Section 17.2.4.2. Animation

Computer-graphic molecular animations began to appear in the late 1960s. Recording directly off their vectorscope, Levinthal and colleagues in Project Mac produced a record of an interactive molecular modelling session in 1967. In the early 1970s, a number of molecular animations were produced to convey new scientific results. Wilson at UC San Diego showed vibrational modes of small molecules in a film produced frame-by-frame on a vectorscope. Parr & Polyani painstakingly filmed pen plotter drawings of space-filling diatomic molecules to animate a bimolecular chemical reaction. Sussman & Seeman produced a black-and-white vector animation of the dinucleotide UpA structure in 1972 by recording directly off a vectorscope. Seeman, Rosenberg & Meyserth produced a more ambitious molecular animation in 1973 entitled Deep Groove, which depicted the structure of double helical segment ApU CpC and its implications for more extended DNA geometry. This film was shot in colour, using a monochrome vectorscope and multiple exposures through a colour filter wheel. Around this time, Knowlton, Cherry & Gilmer at Bell Labs used early frame-buffer devices to display and animate patterns of crystal growth based upon aggregation of spheres. In the mid-1970s, Porter & Feldman had developed a scan-line based CPK representation for raster displays and had animated molecular structures, and Langridge and co-workers had taken up recording off the black-and-white vector displays then available. By the end of the 1970s, Max had produced high-quality animations of DNA using a high-resolution Dicomed film writer (Max, 1983) and Olson had used an early colour vector display from Evans and Sutherland to produce an eight-minute animation depicting the structure of tomato bushy stunt virus (Olson, 1981). By the early 1980s, animation projects became more ambitious. Olson produced large-screen OmniMax DNA and virus animation segments for Disney's EPCOT center in 1983. Max produced a red–blue stereo OmniMax film for Fujitsu entitled We Are Born of Stars, which included a continuous scene depicting the hierarchical packaging of DNA from atoms to chromosomes, based on the best current model of the time.

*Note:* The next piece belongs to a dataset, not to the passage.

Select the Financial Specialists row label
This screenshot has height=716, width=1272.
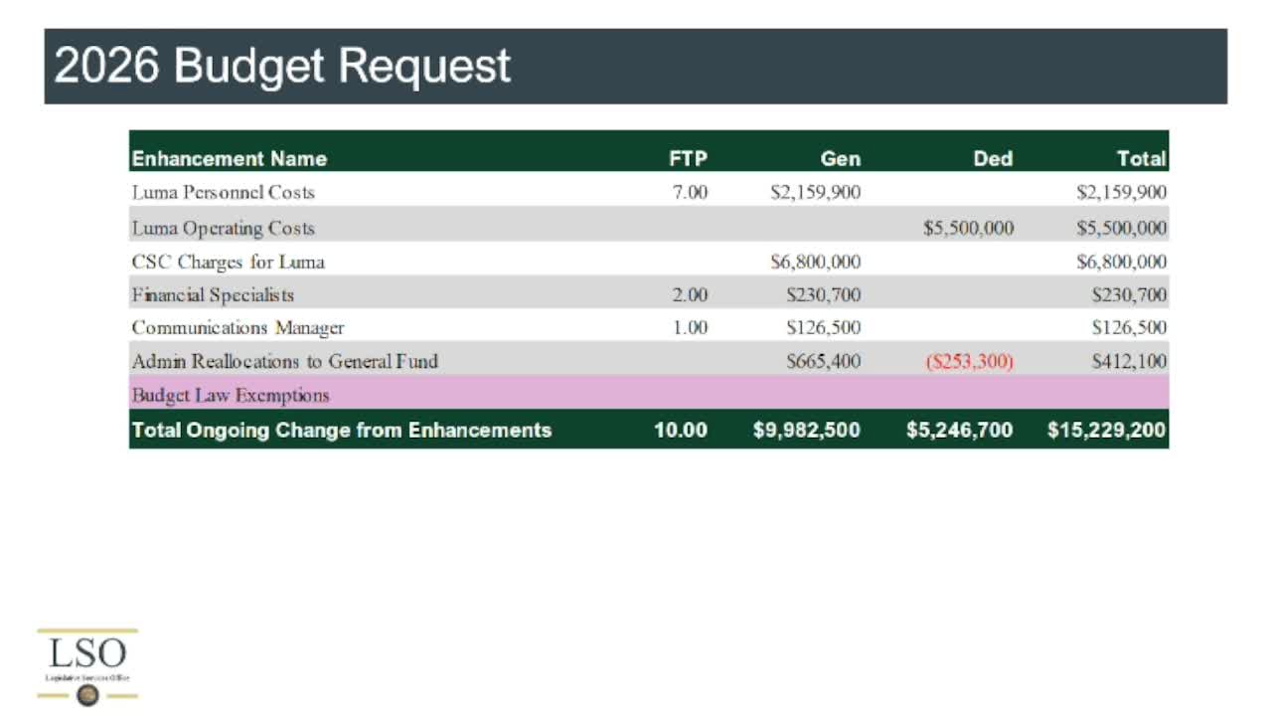(x=213, y=294)
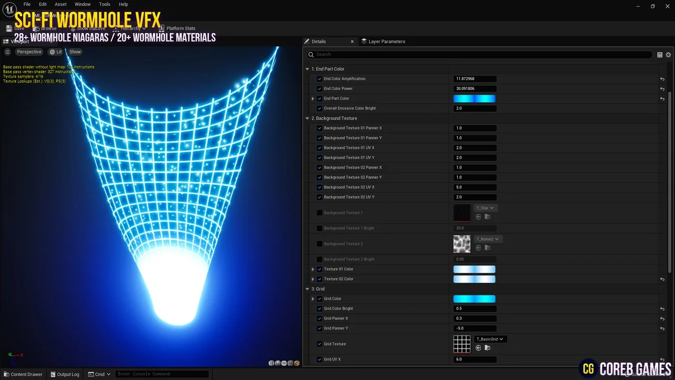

Computer-graphics animation has presented both great potential and significant challenges to the molecular scientist wishing to communicate the results of structural research. Animation can not only enhance the depiction of three-dimensional structure through motion stereopsis, it can show relationships through time, and demonstrate mechanism and change. The use of pans, zooms, cuts and other film techniques can effectively lead the viewer through a complex scene and focus attention on specific structures or processes. The vocabulary of film, video and animation is familiar to all, but can be a difficult language to master. While short animations showing simple rotations or transitions between molecular states, or dynamics trajectories, are now routinely made for video or web viewing, extended animations showing molecular structure and function in depth are still relatively rare. The time, tools and expertise that are required are not generally available to structural researchers.